▸ **Source records**
==================================================

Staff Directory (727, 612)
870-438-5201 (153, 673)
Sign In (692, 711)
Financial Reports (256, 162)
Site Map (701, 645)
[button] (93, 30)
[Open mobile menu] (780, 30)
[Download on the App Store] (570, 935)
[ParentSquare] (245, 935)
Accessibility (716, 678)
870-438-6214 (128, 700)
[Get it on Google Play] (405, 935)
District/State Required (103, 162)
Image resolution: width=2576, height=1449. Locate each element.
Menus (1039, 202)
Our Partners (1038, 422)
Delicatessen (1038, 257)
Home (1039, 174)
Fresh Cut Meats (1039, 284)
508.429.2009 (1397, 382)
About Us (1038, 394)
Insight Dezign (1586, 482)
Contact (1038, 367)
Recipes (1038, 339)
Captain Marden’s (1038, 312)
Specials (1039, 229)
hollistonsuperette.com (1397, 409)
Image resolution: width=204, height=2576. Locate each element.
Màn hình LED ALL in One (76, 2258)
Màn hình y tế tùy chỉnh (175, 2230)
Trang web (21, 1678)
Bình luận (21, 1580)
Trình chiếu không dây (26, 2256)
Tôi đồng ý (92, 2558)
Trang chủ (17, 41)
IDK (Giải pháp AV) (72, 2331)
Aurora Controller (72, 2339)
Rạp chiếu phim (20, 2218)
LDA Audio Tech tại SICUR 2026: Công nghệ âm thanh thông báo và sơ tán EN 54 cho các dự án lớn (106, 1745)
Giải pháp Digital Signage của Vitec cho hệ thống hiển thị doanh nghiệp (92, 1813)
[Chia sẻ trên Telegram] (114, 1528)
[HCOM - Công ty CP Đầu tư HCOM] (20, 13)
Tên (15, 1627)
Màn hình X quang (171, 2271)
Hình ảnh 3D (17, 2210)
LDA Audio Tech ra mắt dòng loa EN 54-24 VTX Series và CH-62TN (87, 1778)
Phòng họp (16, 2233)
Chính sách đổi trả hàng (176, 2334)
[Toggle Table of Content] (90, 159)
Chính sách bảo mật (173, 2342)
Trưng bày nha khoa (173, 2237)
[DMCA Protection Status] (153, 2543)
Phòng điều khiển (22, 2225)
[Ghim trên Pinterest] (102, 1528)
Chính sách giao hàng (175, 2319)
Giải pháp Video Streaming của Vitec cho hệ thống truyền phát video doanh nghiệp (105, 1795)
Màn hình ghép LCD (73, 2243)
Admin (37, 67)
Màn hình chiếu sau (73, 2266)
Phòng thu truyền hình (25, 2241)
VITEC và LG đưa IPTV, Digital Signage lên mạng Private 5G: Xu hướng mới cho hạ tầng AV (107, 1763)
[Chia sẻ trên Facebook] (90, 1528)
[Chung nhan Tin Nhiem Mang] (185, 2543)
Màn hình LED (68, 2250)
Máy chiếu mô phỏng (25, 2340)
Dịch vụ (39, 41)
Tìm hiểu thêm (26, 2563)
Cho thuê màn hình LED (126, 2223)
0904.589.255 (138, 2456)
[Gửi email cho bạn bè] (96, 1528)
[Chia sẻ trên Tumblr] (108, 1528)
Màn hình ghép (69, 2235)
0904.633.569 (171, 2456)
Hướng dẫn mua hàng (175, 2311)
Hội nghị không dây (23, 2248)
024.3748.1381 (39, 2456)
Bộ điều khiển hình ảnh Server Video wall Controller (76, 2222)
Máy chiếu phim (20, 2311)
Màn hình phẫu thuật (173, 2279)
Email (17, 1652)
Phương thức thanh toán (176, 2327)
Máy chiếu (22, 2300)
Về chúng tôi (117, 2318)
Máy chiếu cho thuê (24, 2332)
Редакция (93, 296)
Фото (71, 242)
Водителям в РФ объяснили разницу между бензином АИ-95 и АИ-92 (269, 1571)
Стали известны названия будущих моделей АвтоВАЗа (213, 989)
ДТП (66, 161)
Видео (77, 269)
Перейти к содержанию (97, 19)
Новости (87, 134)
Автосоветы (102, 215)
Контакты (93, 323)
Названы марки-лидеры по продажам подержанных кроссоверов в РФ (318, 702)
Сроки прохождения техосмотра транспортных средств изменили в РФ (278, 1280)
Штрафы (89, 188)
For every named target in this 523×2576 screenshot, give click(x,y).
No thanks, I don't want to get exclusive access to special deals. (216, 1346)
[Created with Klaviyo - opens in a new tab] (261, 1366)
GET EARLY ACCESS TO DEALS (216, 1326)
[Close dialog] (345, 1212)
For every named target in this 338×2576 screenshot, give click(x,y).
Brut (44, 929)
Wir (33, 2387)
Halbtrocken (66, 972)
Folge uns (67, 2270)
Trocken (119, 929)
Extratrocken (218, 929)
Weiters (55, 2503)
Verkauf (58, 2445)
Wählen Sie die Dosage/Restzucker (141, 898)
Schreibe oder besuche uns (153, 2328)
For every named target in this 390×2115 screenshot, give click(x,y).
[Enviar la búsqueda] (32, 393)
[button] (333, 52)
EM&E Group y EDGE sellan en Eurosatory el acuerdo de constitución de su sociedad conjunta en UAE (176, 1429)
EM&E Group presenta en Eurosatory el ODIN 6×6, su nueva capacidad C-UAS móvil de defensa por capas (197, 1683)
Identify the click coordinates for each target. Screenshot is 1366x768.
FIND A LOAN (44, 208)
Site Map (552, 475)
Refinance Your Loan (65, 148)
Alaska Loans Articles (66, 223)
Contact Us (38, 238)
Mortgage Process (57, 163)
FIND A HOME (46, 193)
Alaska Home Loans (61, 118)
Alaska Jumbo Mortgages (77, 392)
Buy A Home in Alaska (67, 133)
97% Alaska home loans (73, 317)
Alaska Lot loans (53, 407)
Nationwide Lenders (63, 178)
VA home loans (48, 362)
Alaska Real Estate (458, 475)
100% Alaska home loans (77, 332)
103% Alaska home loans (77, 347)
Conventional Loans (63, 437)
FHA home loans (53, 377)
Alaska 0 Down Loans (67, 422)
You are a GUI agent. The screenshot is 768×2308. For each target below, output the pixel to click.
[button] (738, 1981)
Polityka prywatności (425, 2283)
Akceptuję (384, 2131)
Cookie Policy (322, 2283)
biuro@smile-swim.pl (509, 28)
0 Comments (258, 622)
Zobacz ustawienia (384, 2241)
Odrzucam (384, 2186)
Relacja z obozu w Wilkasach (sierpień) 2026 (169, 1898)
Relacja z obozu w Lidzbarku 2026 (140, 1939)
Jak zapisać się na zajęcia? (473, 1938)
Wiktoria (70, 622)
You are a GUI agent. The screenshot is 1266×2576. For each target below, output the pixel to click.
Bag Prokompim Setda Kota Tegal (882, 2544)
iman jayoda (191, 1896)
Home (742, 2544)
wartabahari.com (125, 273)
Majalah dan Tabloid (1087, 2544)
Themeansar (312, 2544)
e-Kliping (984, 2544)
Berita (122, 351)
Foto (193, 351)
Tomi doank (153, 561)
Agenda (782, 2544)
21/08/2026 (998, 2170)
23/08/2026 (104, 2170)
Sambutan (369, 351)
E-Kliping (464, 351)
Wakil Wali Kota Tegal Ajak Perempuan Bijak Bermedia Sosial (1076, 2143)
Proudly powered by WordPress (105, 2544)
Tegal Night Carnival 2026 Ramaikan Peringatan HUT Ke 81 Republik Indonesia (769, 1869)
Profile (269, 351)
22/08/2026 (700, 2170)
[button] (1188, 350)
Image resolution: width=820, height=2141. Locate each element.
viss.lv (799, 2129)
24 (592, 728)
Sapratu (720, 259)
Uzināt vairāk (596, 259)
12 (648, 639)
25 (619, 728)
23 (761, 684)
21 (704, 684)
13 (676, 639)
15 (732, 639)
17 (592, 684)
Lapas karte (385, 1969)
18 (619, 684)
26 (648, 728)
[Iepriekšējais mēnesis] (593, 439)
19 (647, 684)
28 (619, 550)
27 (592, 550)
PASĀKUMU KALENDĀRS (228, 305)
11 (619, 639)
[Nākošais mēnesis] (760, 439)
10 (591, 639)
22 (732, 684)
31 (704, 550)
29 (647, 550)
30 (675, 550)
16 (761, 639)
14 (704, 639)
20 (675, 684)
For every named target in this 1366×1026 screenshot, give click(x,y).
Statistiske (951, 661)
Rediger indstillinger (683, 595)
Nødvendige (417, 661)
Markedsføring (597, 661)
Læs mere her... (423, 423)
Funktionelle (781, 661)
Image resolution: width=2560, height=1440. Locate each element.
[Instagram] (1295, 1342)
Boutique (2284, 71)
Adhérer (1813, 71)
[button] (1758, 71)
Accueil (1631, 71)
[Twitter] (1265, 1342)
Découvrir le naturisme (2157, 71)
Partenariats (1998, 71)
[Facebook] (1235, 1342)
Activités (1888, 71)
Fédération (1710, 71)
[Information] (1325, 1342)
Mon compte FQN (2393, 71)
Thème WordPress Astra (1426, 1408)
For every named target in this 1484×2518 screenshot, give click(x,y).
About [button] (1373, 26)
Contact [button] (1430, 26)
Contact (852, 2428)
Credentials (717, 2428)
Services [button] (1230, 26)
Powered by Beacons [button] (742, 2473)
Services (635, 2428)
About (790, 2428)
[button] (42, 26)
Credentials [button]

==================================================

▸ **DIRECTIONS**
Restate, word for word and with nothing added, the lines from the beginning of the records above through the line that contains "[Chia sẻ trên Tumblr] (108, 1528)".

▸ **RESPONSE AREA**
Staff Directory (727, 612)
870-438-5201 (153, 673)
Sign In (692, 711)
Financial Reports (256, 162)
Site Map (701, 645)
[button] (93, 30)
[Open mobile menu] (780, 30)
[Download on the App Store] (570, 935)
[ParentSquare] (245, 935)
Accessibility (716, 678)
870-438-6214 (128, 700)
[Get it on Google Play] (405, 935)
District/State Required (103, 162)
Image resolution: width=2576, height=1449. Locate each element.
Menus (1039, 202)
Our Partners (1038, 422)
Delicatessen (1038, 257)
Home (1039, 174)
Fresh Cut Meats (1039, 284)
508.429.2009 (1397, 382)
About Us (1038, 394)
Insight Dezign (1586, 482)
Contact (1038, 367)
Recipes (1038, 339)
Captain Marden’s (1038, 312)
Specials (1039, 229)
hollistonsuperette.com (1397, 409)
Image resolution: width=204, height=2576. Locate each element.
Màn hình LED ALL in One (76, 2258)
Màn hình y tế tùy chỉnh (175, 2230)
Trang web (21, 1678)
Bình luận (21, 1580)
Trình chiếu không dây (26, 2256)
Tôi đồng ý (92, 2558)
Trang chủ (17, 41)
IDK (Giải pháp AV) (72, 2331)
Aurora Controller (72, 2339)
Rạp chiếu phim (20, 2218)
LDA Audio Tech tại SICUR 2026: Công nghệ âm thanh thông báo và sơ tán EN 54 cho các dự án lớn (106, 1745)
Giải pháp Digital Signage của Vitec cho hệ thống hiển thị doanh nghiệp (92, 1813)
[Chia sẻ trên Telegram] (114, 1528)
[HCOM - Công ty CP Đầu tư HCOM] (20, 13)
Tên (15, 1627)
Màn hình X quang (171, 2271)
Hình ảnh 3D (17, 2210)
LDA Audio Tech ra mắt dòng loa EN 54-24 VTX Series và CH-62TN (87, 1778)
Phòng họp (16, 2233)
Chính sách đổi trả hàng (176, 2334)
[Toggle Table of Content] (90, 159)
Chính sách bảo mật (173, 2342)
Trưng bày nha khoa (173, 2237)
[DMCA Protection Status] (153, 2543)
Phòng điều khiển (22, 2225)
[Ghim trên Pinterest] (102, 1528)
Chính sách giao hàng (175, 2319)
Giải pháp Video Streaming của Vitec cho hệ thống truyền phát video doanh nghiệp (105, 1795)
Màn hình ghép LCD (73, 2243)
Admin (37, 67)
Màn hình chiếu sau (73, 2266)
Phòng thu truyền hình (25, 2241)
VITEC và LG đưa IPTV, Digital Signage lên mạng Private 5G: Xu hướng mới cho hạ tầng AV (107, 1763)
[Chia sẻ trên Facebook] (90, 1528)
[Chung nhan Tin Nhiem Mang] (185, 2543)
Màn hình LED (68, 2250)
Máy chiếu mô phỏng (25, 2340)
Dịch vụ (39, 41)
Tìm hiểu thêm (26, 2563)
Cho thuê màn hình LED (126, 2223)
0904.589.255 (138, 2456)
[Gửi email cho bạn bè] (96, 1528)
[Chia sẻ trên Tumblr] (108, 1528)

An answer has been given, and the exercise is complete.